Their divorce was final when I was 11 months old.
Six months after that, she began working at General Motors and did so for the next 22 years.
She deserved so much better.
She did get better, in a way, when she met and married Larry. I was 18 when they began dating. About to go off to college, so for 13 years, it had just been the two of us, and our dogs. My mother then, the woman she was then, is something I will talk about later. That was the woman I held in my memory, who I wanted back, as she later began to ebb deeper and deeper into her depression. She lost sight of who "Carol" was, and that made me sad for both of us. She lost her essense, any wholeness she may have held onto.
But when she met Larry, she had just broken up with a man she dated for 4 years, who I thought she would marry. But guess what??!! HE betrayed her completely too - the entire time they dated, and when I say dated, I mean he was a REGULAR part of our lives and us in his life, with his parents, his grown children, his grandchildren.... all those years, he had another life with another woman who he ended up marrying after he left my mother. Thanks for nothing Bob Richardson! Sorry you had to wither away into death from Alzheimers. Not! Fuck you.
Larry however brought laughter back to my mother. Our house was tiny, and my room was right next to the bathroom, sharing the wall. He came over one night to help her re-tile the shower/bathtub. Maybe even put up wallpaper too, I don't recall. But I was in bed, on a school night, but they were keeping me awake with their laughing. I hadn't heard her laugh in years. YEARS. He made her laugh. And he made her happy. He worshipped and adored her - I was told he crushed on her for many years before this... and she had finally found someone to give her the love and respect she had done without her whole life.

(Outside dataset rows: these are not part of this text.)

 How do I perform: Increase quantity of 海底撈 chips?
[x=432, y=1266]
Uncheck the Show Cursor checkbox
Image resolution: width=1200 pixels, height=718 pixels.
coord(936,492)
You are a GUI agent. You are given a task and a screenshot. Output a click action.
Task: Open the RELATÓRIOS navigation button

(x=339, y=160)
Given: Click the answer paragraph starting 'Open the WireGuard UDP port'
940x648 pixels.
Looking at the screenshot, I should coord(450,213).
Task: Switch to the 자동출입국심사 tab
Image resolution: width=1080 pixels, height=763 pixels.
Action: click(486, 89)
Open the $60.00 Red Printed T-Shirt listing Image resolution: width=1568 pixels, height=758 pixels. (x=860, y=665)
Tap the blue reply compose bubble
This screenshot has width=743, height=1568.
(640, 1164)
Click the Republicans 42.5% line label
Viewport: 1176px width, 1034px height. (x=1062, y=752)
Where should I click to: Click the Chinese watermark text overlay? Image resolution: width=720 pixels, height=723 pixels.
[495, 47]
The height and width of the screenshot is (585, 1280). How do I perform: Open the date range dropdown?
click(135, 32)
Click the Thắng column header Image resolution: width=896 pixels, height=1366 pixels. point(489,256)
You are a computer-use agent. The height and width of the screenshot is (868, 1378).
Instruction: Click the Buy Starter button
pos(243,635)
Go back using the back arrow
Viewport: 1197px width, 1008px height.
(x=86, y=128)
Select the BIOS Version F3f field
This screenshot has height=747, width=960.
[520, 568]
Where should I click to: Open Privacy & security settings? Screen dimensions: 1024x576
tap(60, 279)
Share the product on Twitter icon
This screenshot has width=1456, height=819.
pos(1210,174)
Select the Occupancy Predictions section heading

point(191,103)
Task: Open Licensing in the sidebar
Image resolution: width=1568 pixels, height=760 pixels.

So, for that, and so much more, I am eternally grateful to them. They dated 4 years, then marrying in 1988.... This April 17, 2010, would have been their 22 wedding anniversary.
Larry and I, and his family, will be together on that day, to celebrate her life, and their life together.
I know mom did have some friends.. most of them via email in these last years. And I am sorry for their loss, as I know what a great friend she could be. I am sorry for Larry's loss, as they were joined at the hip and so needed each other. And for Larry's family, who, despite her prickliness at times, considered her part of their family, their 'grandma'.... she loved the 3 grandchildren and would tell me how they gave such good hugs.
...... to everyone else who ever knew mom, and hurt, left, betrayed or spoke ill of my mother -
FUCK. YOU. Don't call me, don't say a fucking word. Don't bother Larry. He doesn't deserve your fakeness.
She needed you, she trusted you, she loved you... and what did she get in return. FUCKED OVER. So, FUCK YOU.
Was that clear?
Do I sound bitter? Yeah, I'm fucking bitter. You're goddamned right I am.
My mother got a shitty raw deal out of a LOT of her too-short life. And you fucking people know who you fucking are. And I'm including the vast majority of her goddamned fucking DOCTORS in Anderson, Indiana. You ruined my mother. And fuck you too.
You know what you did, how you treated her, and I hope you sit with this and it haunts you the rest of your days.